F1: Vettel goes quiet after dropping ‘climate’ helmet (Update)
This was the original helmet Sebastian Vettel showed up in Canada with.
That met with a media barrage calling for Vettel to quit racing immediately.
“If Sebastian Vettel really thinks Alberta’s oil and gas sector is a “climate crime” then so is his day job as an F1 racer. He needs to stop being a hypocrite and quit racing. Right now,” wrote the Toronto Sun.
“We’re getting more than a little tired of wealthy celebrities flying in to denounce our oil and gas sector. They’re hypocrites, the whole darn lot of them.
“But Vettel takes things to a whole new level. The guy burns up way more emissions than a regular person. In fact, it’s literally all he does. Formula One is a very gas-guzzling activity, and Vettel drives cars in a circle all day.
“I have seen a lot of hypocrisy over the years, but this one takes the cake,” Alberta Energy Minister Sonya Savage tweeted in response to Vettel.
” Time for the hypocrite Vettel to either drop the insults or drop his job.”
Rex Murphy of the National Post wrote, “Hypocrisy, your name is Sebastian Vettel”
“Mr. Vettel is just a man who loves to ride around at astonishing speeds in multimillion-dollar machines, which chug those dear old fossil fuels by the whale-load, in front of thousands of people who drive to his venues just to watch him. And he has illustrious associations, being sponsored by Aston Martin, with financing from Saudi Aramco, the world’s largest oil producer.
“And simultaneously Vettel is a fervid evangelist against the discovery and production of … oil and gas. Without either of which his miracle of a machine would be little more than a very colorful jigsaw of metal and carbon fiber on exhibit in some mall parking lot.”
June 20, 2022
(GMM) Sebastian Vettel on Sunday was in no mood for questions about his suddenly-missing “climate crime” helmet.
Earlier in Montreal, the quadruple world champion was slammed by Alberta’s energy minister Sonya Savage after Vettel blasted the mining of “tar sands”.
He had ridden a rainbow-colored bicycle into the Circuit Gilles Villeneuve paddock with a custom-made t-shirt blasting “Canada’s climate crime”.
Vettel, 34, then practiced and qualified with a corresponding helmet that told Canada to “stop mining tar sands”.
Minister Savage accused the German of hypocrisy as a gas-guzzling Formula 1 driver “with financing from Saudi Aramco”, a company “with the largest daily oil production of all companies in the world”.
“It is reputed to be the single largest contributor to global carbon emissions, of any company, since 1965,” she added.
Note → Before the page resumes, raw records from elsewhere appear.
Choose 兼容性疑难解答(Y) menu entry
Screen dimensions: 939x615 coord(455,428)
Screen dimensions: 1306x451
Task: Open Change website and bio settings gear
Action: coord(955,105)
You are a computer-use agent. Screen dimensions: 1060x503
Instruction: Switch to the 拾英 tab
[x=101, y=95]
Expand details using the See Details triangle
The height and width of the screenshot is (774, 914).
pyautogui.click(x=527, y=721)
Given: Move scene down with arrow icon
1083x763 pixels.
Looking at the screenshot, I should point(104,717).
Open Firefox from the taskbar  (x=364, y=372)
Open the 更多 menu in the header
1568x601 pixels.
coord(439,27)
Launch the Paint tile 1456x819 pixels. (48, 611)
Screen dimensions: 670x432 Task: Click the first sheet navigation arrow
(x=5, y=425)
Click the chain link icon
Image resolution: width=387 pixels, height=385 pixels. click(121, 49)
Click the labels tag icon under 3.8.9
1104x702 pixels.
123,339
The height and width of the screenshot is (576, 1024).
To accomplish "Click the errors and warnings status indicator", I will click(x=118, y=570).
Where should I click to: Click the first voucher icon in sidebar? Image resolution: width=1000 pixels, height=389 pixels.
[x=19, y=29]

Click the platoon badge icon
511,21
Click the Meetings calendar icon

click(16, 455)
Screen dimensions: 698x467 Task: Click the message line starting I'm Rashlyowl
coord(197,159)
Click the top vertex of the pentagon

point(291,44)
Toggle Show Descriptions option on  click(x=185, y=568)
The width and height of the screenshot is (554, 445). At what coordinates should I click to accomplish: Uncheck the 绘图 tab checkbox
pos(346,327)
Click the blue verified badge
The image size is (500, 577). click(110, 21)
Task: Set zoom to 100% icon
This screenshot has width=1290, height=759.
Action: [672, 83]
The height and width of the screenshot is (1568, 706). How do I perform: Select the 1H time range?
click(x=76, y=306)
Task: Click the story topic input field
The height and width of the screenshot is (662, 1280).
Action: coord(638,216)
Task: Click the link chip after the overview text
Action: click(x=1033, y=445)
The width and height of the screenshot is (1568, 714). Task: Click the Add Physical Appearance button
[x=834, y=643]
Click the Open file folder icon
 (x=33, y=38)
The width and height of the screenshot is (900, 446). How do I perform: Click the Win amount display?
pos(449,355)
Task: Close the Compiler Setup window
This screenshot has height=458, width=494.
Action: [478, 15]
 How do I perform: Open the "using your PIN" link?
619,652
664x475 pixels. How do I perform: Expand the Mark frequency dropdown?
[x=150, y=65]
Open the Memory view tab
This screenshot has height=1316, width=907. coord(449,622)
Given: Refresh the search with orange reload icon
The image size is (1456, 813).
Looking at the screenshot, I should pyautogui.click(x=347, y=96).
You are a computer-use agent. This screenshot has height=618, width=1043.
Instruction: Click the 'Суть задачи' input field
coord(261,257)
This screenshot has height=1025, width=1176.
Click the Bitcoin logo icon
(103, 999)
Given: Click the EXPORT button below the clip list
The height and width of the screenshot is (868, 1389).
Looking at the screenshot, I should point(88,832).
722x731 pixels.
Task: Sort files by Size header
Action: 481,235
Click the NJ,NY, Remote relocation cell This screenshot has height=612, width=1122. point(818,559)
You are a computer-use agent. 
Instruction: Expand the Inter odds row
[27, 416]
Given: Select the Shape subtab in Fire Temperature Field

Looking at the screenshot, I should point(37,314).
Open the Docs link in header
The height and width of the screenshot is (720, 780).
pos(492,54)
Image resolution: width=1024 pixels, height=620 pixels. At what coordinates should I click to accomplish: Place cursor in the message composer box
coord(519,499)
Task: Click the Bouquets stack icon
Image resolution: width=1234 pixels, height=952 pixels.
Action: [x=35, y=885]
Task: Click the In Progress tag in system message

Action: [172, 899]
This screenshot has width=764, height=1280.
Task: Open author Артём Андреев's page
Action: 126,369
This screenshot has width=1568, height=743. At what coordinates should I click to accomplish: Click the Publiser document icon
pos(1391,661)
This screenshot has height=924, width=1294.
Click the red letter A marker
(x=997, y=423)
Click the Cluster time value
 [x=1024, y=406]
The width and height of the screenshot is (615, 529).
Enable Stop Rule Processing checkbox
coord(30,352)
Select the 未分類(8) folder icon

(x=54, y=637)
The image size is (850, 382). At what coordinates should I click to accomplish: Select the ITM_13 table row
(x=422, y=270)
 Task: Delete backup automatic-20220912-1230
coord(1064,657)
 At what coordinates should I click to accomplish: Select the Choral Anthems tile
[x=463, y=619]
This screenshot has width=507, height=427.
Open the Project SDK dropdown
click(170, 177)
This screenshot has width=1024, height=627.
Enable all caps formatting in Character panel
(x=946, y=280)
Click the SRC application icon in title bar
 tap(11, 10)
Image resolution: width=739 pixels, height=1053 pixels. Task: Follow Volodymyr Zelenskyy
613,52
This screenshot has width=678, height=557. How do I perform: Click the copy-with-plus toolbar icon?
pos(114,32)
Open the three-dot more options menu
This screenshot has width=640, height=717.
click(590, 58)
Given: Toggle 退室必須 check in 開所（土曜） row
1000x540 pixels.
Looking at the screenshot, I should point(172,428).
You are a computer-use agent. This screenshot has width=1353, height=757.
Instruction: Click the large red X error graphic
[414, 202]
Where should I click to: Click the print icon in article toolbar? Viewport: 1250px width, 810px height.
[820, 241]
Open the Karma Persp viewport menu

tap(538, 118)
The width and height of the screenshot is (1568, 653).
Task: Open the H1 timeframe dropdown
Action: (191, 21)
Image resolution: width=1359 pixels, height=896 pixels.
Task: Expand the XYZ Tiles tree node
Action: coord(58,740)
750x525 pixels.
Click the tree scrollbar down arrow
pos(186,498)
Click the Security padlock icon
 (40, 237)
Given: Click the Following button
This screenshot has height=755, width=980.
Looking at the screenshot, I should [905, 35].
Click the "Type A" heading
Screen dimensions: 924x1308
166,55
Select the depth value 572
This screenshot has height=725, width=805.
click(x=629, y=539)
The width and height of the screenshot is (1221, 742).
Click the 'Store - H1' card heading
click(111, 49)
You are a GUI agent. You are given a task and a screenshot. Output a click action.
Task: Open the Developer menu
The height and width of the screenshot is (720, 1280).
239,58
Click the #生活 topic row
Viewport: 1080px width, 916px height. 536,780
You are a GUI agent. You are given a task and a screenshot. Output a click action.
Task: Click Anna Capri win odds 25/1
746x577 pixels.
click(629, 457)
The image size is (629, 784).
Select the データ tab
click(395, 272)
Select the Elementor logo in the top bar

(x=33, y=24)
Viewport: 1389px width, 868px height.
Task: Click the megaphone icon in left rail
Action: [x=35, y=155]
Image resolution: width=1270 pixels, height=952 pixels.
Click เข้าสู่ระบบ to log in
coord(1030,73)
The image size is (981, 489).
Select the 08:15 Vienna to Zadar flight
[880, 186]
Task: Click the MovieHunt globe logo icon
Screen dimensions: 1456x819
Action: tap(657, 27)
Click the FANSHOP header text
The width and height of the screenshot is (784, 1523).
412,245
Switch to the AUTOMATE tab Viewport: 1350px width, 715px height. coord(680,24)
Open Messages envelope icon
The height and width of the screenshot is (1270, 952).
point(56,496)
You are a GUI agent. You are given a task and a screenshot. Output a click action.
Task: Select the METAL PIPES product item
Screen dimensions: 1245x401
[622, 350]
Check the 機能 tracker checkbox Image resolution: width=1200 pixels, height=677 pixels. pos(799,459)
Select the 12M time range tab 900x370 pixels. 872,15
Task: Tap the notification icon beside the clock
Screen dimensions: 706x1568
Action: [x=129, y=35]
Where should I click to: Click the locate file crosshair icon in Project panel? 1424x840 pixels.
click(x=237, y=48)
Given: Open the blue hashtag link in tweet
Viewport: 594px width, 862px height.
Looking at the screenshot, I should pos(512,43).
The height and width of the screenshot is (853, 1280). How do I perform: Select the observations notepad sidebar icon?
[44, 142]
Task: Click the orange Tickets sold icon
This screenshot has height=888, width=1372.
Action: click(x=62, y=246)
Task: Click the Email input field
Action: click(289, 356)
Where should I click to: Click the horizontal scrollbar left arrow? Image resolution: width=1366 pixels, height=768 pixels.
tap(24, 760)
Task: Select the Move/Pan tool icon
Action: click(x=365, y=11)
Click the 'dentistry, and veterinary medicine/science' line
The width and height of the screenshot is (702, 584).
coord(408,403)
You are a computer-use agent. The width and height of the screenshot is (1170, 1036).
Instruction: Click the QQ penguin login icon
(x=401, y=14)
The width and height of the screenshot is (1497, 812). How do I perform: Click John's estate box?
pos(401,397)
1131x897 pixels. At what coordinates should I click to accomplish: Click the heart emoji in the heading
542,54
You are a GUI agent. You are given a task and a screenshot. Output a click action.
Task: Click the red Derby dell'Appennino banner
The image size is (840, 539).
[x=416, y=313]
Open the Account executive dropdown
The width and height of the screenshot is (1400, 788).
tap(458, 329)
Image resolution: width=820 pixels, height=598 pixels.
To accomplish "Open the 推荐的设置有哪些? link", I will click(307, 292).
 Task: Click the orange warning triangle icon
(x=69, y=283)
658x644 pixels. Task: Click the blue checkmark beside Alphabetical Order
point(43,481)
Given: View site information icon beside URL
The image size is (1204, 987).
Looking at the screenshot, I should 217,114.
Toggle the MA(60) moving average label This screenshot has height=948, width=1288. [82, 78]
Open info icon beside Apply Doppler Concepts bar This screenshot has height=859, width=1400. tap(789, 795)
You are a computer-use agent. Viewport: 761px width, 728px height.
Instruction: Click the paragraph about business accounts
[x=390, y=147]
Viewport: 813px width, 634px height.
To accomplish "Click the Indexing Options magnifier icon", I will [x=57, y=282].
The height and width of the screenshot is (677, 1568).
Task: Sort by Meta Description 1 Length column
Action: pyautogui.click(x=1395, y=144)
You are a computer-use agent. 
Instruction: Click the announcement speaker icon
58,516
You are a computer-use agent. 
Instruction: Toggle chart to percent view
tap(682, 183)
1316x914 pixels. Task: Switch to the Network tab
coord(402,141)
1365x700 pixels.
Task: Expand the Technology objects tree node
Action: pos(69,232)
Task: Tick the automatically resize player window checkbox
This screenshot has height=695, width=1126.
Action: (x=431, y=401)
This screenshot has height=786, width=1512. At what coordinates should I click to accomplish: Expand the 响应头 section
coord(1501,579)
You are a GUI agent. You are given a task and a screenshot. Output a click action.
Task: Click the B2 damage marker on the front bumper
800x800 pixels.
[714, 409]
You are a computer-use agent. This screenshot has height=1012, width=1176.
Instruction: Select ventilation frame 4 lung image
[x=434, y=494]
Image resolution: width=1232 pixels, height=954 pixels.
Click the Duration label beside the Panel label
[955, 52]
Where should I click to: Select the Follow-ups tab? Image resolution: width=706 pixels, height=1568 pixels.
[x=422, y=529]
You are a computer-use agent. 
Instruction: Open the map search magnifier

Suddenly, and without explanation, Vettel reverted to his usual white helmet with German colors for Sunday’s Canadian GP.
When asked about that by the German broadcaster RTL, the Aston Martin driver answered: “Are there any other questions?”
Vettel also told Sky Deutschland: “I don’t want to say anything about that now but I always have more than one helmet.”
Aston Martin boss Mike Krack denied that Vettel had been ordered to drop the offending helmet.
“He wanted to use the helmet and the t-shirt to draw attention to the topic,” he said. “At some point he decided that the attention had been drawn.
“Like you and me, he doesn’t wear the same t-shirt every day,” Krack laughed.
“You’ve seen in the past that such campaigns mainly take place on Friday and Saturday, but of course he’s free to make his own decisions. He’s a free man.”
Vettel, meanwhile, hit out at Minister Savage for making his climate activism “personal”.
“I’m a little bit disappointed that politicians to go the personal level because this is not about me, not at all. It’s about the bigger picture,” said Vettel.
“Yes, I am a hypocrite doing what I do for a living or doing what I love, but there are solutions for the future to make it more sustainable.”